▶ [WHAT IS REQUIRED] Could you give every record again, exactly as it reads?

(Data entries)
+ + + + +

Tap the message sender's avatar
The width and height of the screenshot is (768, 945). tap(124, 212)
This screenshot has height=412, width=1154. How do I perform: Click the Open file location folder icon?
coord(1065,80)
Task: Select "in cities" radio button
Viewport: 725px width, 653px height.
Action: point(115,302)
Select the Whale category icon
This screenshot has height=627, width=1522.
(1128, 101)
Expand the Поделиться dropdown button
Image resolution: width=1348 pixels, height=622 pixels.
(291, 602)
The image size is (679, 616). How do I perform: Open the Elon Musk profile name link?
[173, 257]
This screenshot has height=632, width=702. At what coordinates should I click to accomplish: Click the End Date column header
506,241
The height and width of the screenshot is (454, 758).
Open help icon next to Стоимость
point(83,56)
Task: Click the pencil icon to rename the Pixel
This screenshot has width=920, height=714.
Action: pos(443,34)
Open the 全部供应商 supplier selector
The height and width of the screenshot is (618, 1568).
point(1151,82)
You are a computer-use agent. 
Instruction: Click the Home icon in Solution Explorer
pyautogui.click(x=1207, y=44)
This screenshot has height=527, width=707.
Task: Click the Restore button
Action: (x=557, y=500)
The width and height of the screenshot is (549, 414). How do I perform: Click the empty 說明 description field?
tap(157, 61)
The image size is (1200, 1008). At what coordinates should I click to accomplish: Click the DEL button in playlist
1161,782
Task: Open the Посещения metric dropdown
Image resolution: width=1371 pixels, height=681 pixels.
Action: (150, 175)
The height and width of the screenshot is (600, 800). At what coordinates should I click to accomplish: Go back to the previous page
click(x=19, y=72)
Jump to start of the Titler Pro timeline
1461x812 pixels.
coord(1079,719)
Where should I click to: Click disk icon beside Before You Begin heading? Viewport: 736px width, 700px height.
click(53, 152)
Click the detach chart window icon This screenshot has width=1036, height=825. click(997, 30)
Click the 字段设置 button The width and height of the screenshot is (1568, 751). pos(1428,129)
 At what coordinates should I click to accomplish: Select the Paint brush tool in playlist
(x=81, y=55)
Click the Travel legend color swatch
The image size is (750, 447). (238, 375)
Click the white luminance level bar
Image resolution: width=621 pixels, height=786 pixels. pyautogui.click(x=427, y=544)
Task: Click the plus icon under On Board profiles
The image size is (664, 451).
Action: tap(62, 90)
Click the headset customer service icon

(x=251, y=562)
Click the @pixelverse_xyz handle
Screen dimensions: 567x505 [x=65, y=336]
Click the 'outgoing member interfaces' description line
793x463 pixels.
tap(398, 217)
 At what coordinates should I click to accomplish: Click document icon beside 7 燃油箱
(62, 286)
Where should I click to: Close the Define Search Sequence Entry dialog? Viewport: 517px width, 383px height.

+ + + + +

▶ [SOLUTION TO THE PROBLEM]
Tap the message sender's avatar
The width and height of the screenshot is (768, 945). tap(124, 212)
This screenshot has height=412, width=1154. How do I perform: Click the Open file location folder icon?
coord(1065,80)
Task: Select "in cities" radio button
Viewport: 725px width, 653px height.
Action: point(115,302)
Select the Whale category icon
This screenshot has height=627, width=1522.
(1128, 101)
Expand the Поделиться dropdown button
Image resolution: width=1348 pixels, height=622 pixels.
(291, 602)
The image size is (679, 616). How do I perform: Open the Elon Musk profile name link?
[173, 257]
This screenshot has height=632, width=702. At what coordinates should I click to accomplish: Click the End Date column header
506,241
The height and width of the screenshot is (454, 758).
Open help icon next to Стоимость
point(83,56)
Task: Click the pencil icon to rename the Pixel
This screenshot has width=920, height=714.
Action: pos(443,34)
Open the 全部供应商 supplier selector
The height and width of the screenshot is (618, 1568).
point(1151,82)
You are a computer-use agent. 
Instruction: Click the Home icon in Solution Explorer
pyautogui.click(x=1207, y=44)
This screenshot has height=527, width=707.
Task: Click the Restore button
Action: (x=557, y=500)
The width and height of the screenshot is (549, 414). How do I perform: Click the empty 說明 description field?
tap(157, 61)
The image size is (1200, 1008). At what coordinates should I click to accomplish: Click the DEL button in playlist
1161,782
Task: Open the Посещения metric dropdown
Image resolution: width=1371 pixels, height=681 pixels.
Action: (150, 175)
The height and width of the screenshot is (600, 800). At what coordinates should I click to accomplish: Go back to the previous page
click(x=19, y=72)
Jump to start of the Titler Pro timeline
1461x812 pixels.
coord(1079,719)
Where should I click to: Click disk icon beside Before You Begin heading? Viewport: 736px width, 700px height.
click(53, 152)
Click the detach chart window icon This screenshot has width=1036, height=825. click(997, 30)
Click the 字段设置 button The width and height of the screenshot is (1568, 751). pos(1428,129)
 At what coordinates should I click to accomplish: Select the Paint brush tool in playlist
(x=81, y=55)
Click the Travel legend color swatch
The image size is (750, 447). (238, 375)
Click the white luminance level bar
Image resolution: width=621 pixels, height=786 pixels. pyautogui.click(x=427, y=544)
Task: Click the plus icon under On Board profiles
The image size is (664, 451).
Action: tap(62, 90)
Click the headset customer service icon

(x=251, y=562)
Click the @pixelverse_xyz handle
Screen dimensions: 567x505 [x=65, y=336]
Click the 'outgoing member interfaces' description line
793x463 pixels.
tap(398, 217)
 At what coordinates should I click to accomplish: Click document icon beside 7 燃油箱
(62, 286)
Where should I click to: Close the Define Search Sequence Entry dialog? Viewport: 517px width, 383px height.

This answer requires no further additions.